Francis presided over his weekly general audience in St Peter's Square and spoke about his weekend trip to Ireland.

The final day of the trip was overshadowed by release of a document from a retired Holy See diplomat accusing Vatican authorities, including Francis, of covering up for ex-Cardinal Theodore McCarrick - despite knowing for years that he regularly slept with religious scholars.

The author of the document - retired Vatican ambassador to the US Archbishop Carlo Maria Vigano - said Francis should resign for his complicity in the McCarrick scandal, which has implicated US and Vatican church leaders over a period of two decades.

Francis referred to the Irish culture of cover-up, but he omitted from his remarks a line in his prepared text noting how he had prayed in Ireland for the Virgin Mary to intervene to give the church strength to "firmly pursue truth and justice" to help victims heal.

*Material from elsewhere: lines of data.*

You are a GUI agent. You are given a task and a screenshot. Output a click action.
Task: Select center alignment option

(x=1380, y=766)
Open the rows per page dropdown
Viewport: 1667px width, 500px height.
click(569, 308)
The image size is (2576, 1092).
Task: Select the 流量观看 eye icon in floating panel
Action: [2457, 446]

He said Ireland has "a great faith" but few vocations to the priesthood.

He admitted that clerical abuse scandals had affected vocations in Ireland.

"Ireland has a great faith, but few vocations to the priesthood, do you know why?" he asked.

"This is due in part to this problem, to the scandal and several other things."

The pontiff said his visit brought him joy, but that he also "tasted the pain and bitterness caused by various abuses caused by members of the church in that country... in the past ecclesial authorities did not know how to respond in an adequate way to these crimes".

He told the audience that Irish bishops had undertaken a "serious path of purification and reconciliation" and were working with the state to ensure the safety of young people.

US bishops have called for an independent investigation to find out who knew about McCarrick's abuse and when, and how he was able to rise through the ranks even though it was an open secret that he regularly invited seminarians to his New Jersey beach house and into his bed.

Francis last month removed McCarrick as a cardinal and ordered him to live a lifetime of penance and prayer after a US church investigation determined that an allegation he groped a teenage altar boy in the 1970s was credible.

Mr Vigano's 11-page letter alleges that Francis knew of McCarrick's attitude to seminarians starting in 2013, but rehabilitated him from sanctions that Pope Benedict XVI had allegedly imposed on him in 2009 or 2010.

There is ample evidence, however, that the Vatican under Benedict and St John Paul II also covered up the information, and that any reported sanctions Benedict imposed were never enforced since McCarrick travelled widely for the church during those years, including to Rome to meet with Benedict and celebrate Mass with other US bishops at the tomb of St Peter.